** Material for the task follows **

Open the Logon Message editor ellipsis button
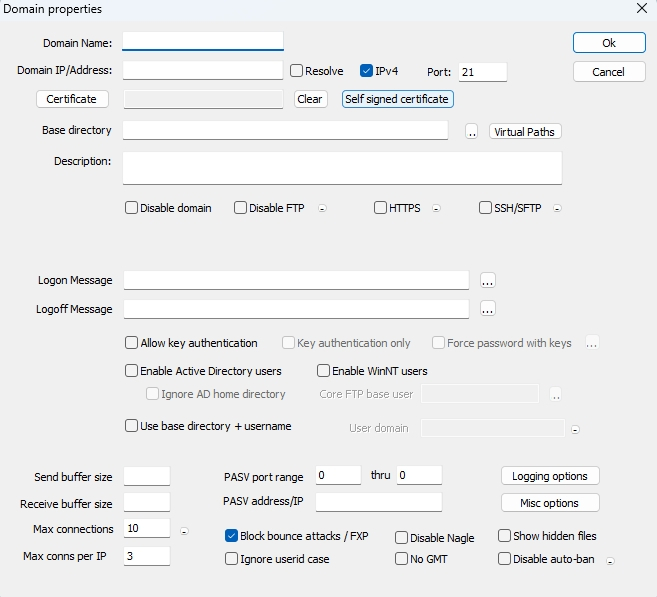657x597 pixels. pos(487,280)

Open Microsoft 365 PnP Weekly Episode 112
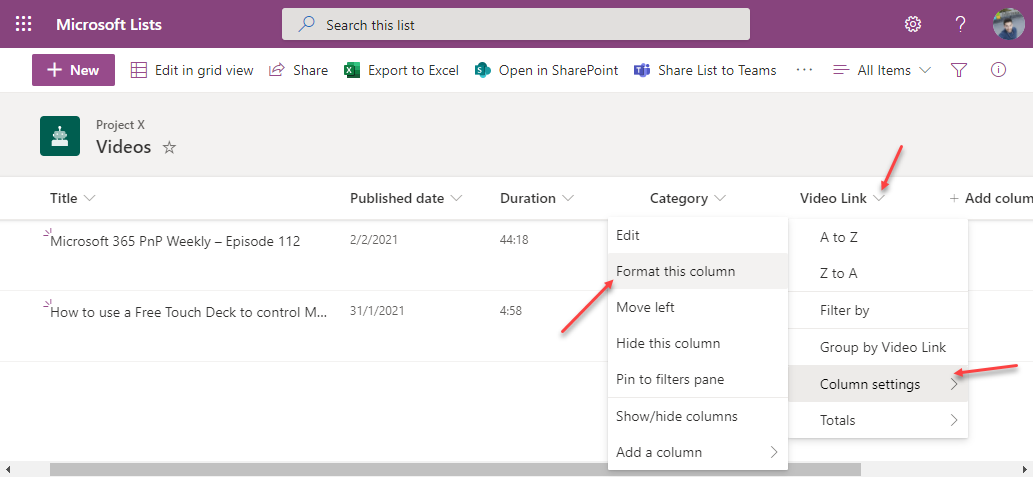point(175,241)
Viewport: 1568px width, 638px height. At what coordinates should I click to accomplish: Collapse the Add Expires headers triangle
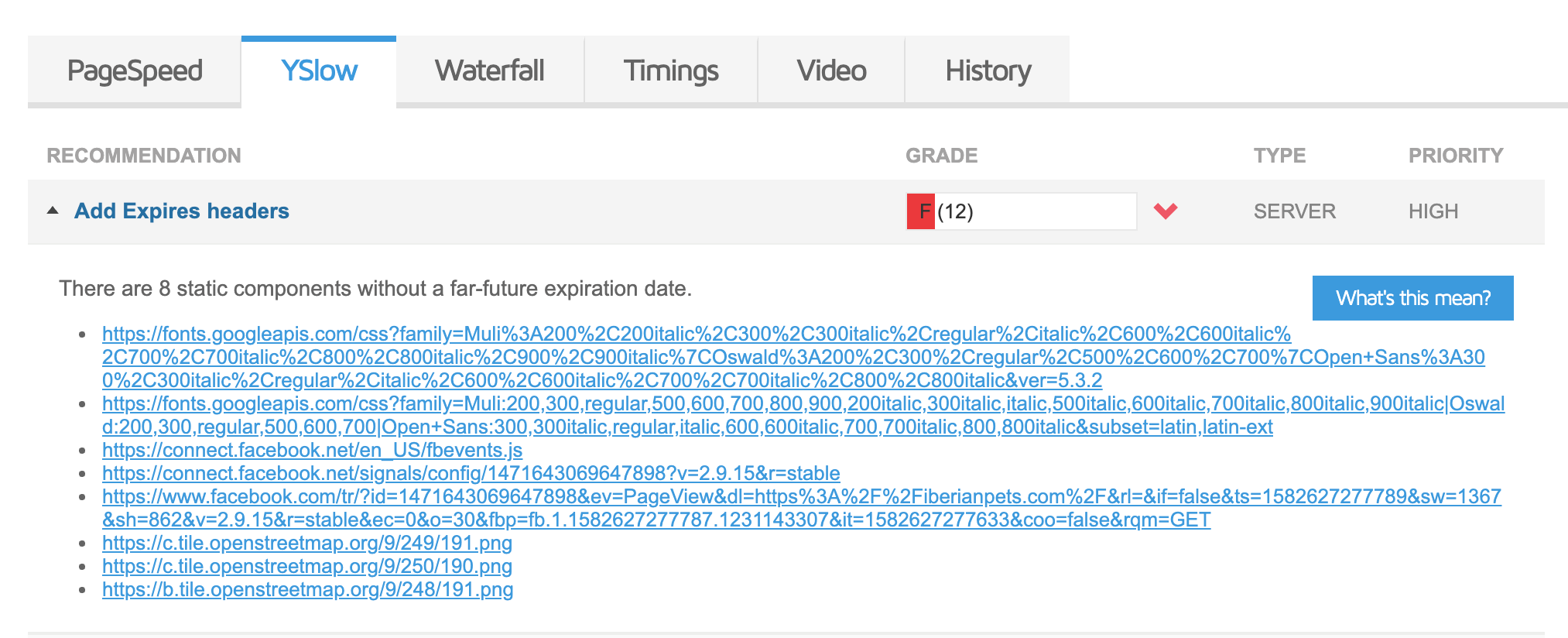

** End of Material for the task **

■ Problem description
Restate each entry word for word, leaving out any pictures.

■ Task solution
Open the Logon Message editor ellipsis button
657x597 pixels. pos(487,280)

Open Microsoft 365 PnP Weekly Episode 112
point(175,241)
Viewport: 1568px width, 638px height. At what coordinates should I click to accomplish: Collapse the Add Expires headers triangle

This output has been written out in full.